┌────────
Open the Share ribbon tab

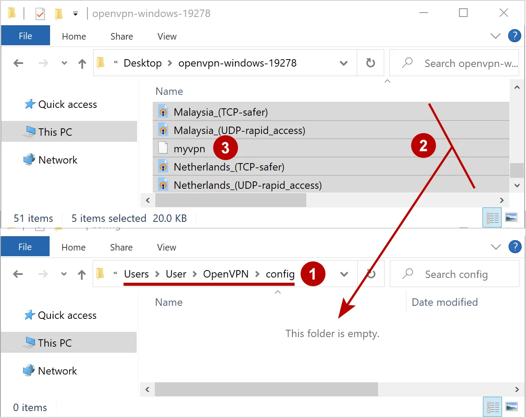pyautogui.click(x=121, y=36)
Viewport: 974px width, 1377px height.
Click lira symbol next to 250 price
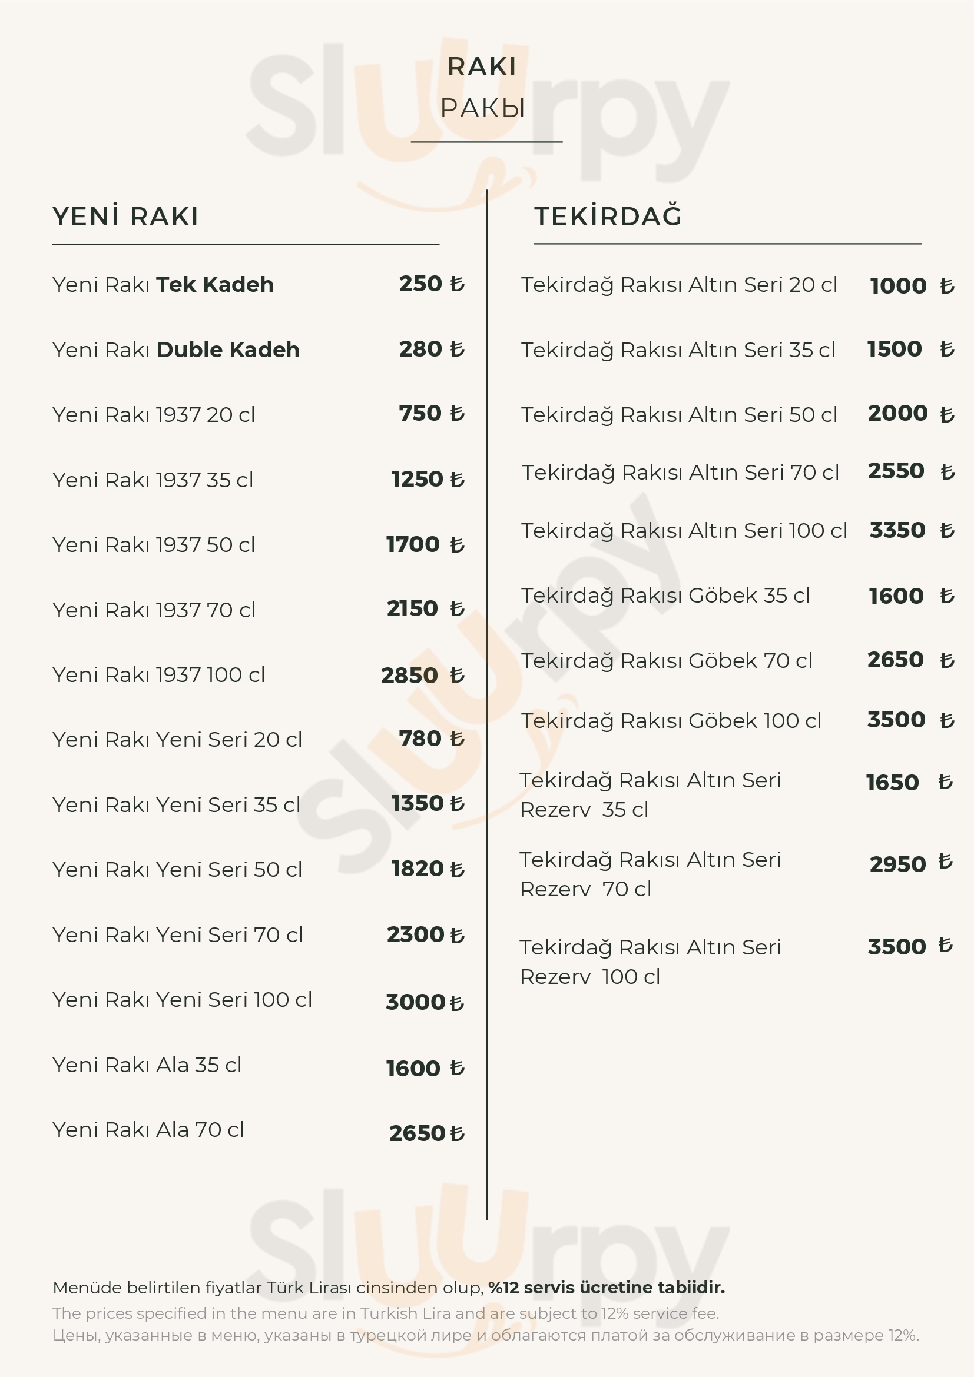point(458,284)
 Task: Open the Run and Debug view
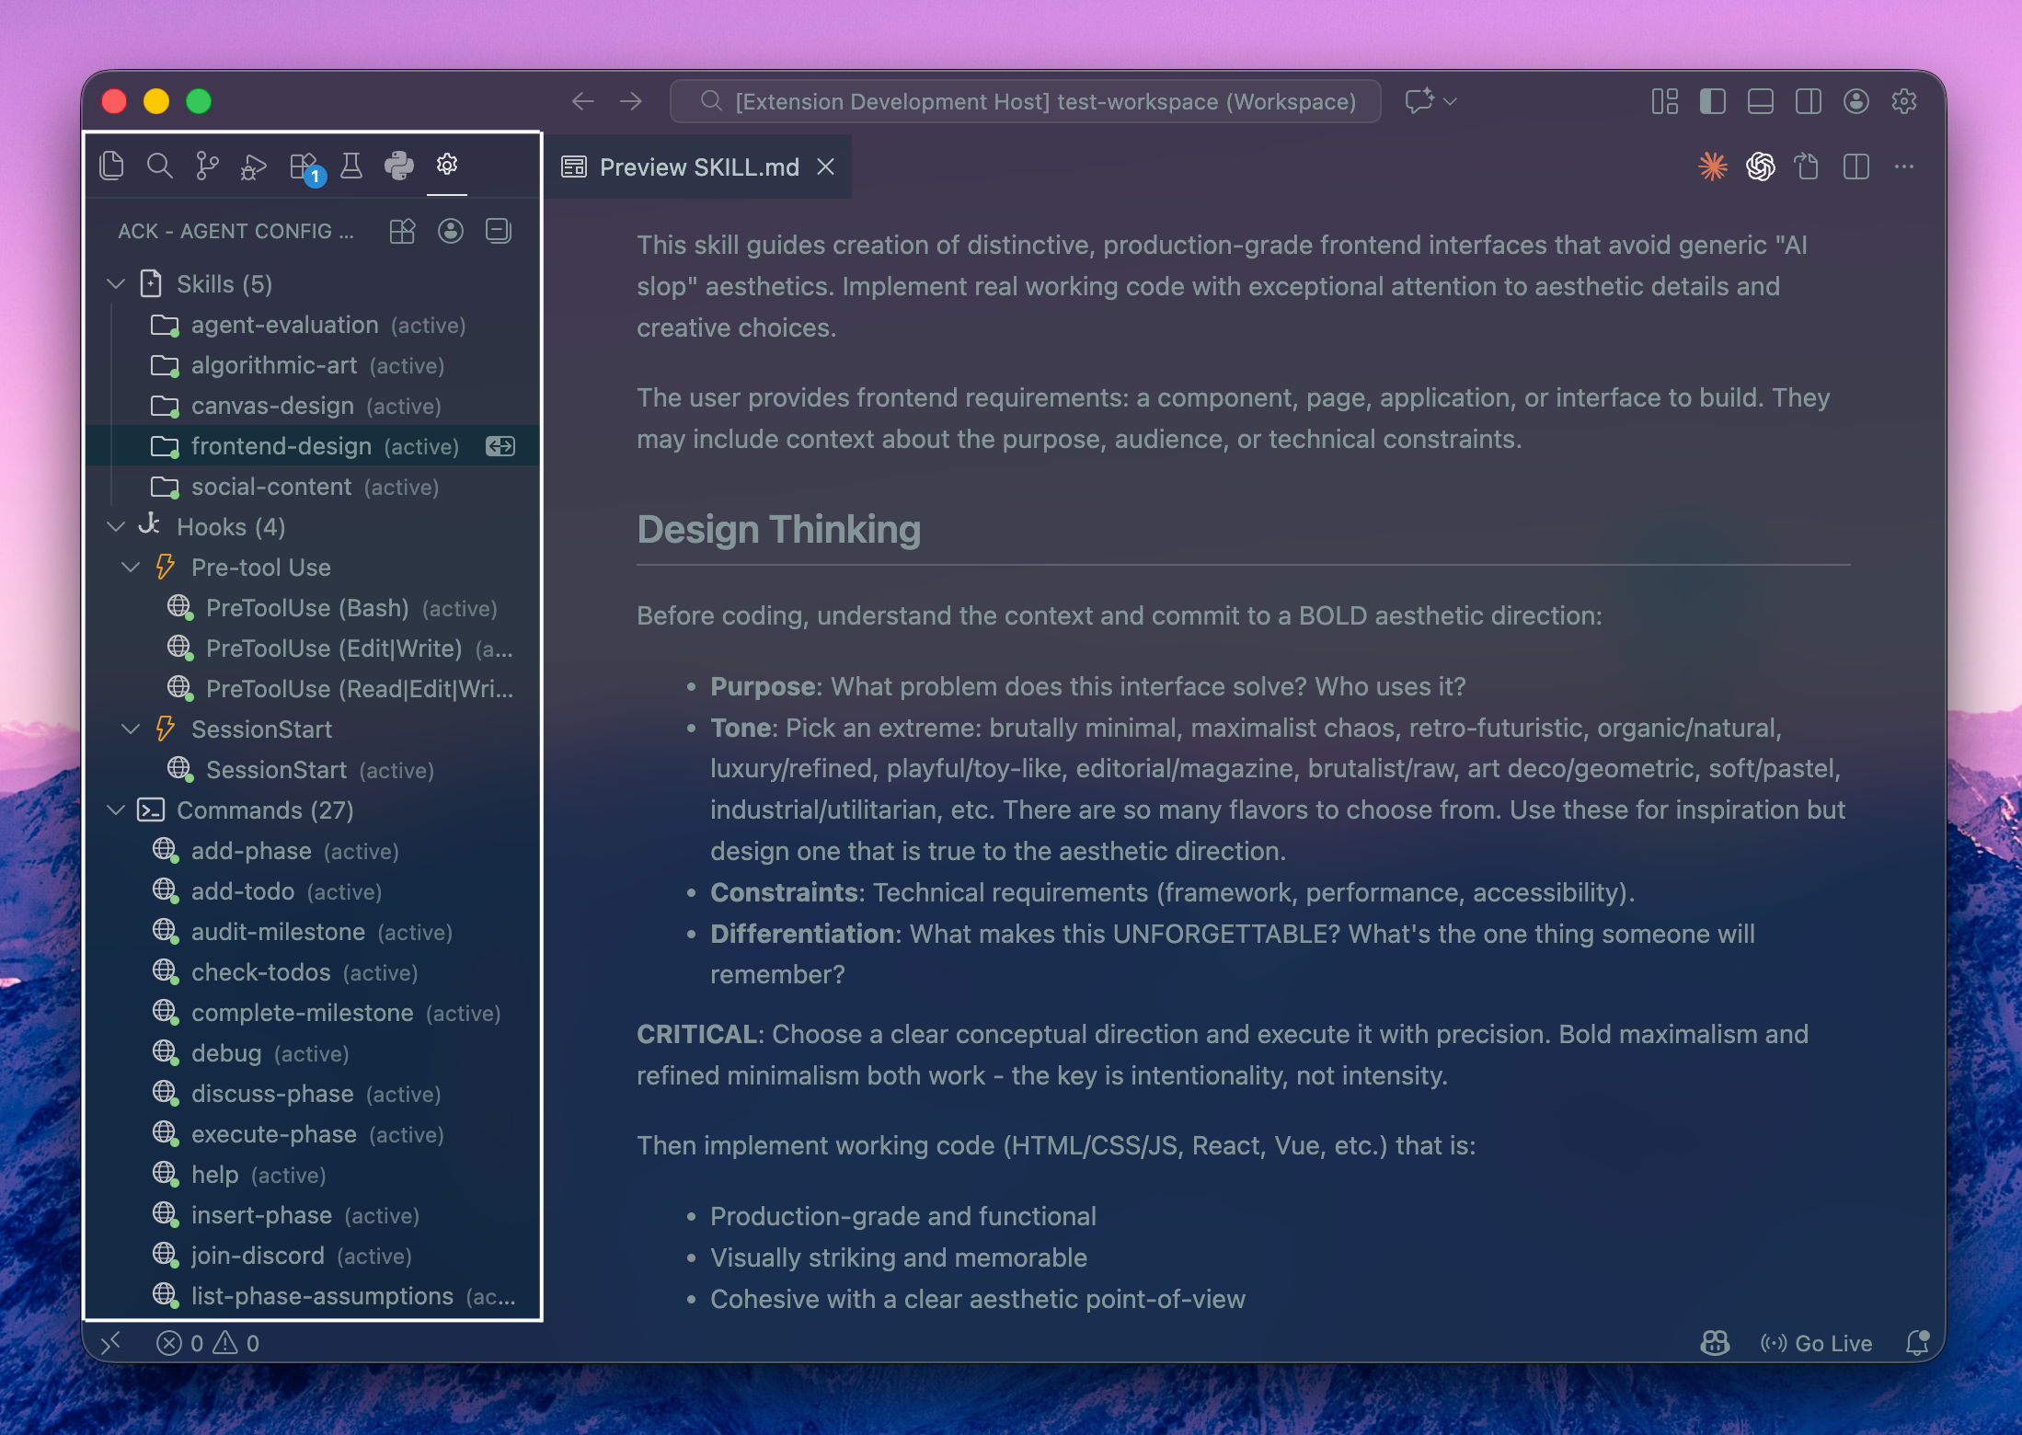[253, 166]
└────────
Can you repeat word for word the stretch from the line containing "Viewport: 974px width, 1377px height." through the end of the items, leaving out the pictures?

#### [Task result]
Viewport: 974px width, 1377px height.
Click lira symbol next to 250 price
point(458,284)
 Task: Open the Run and Debug view
[253, 166]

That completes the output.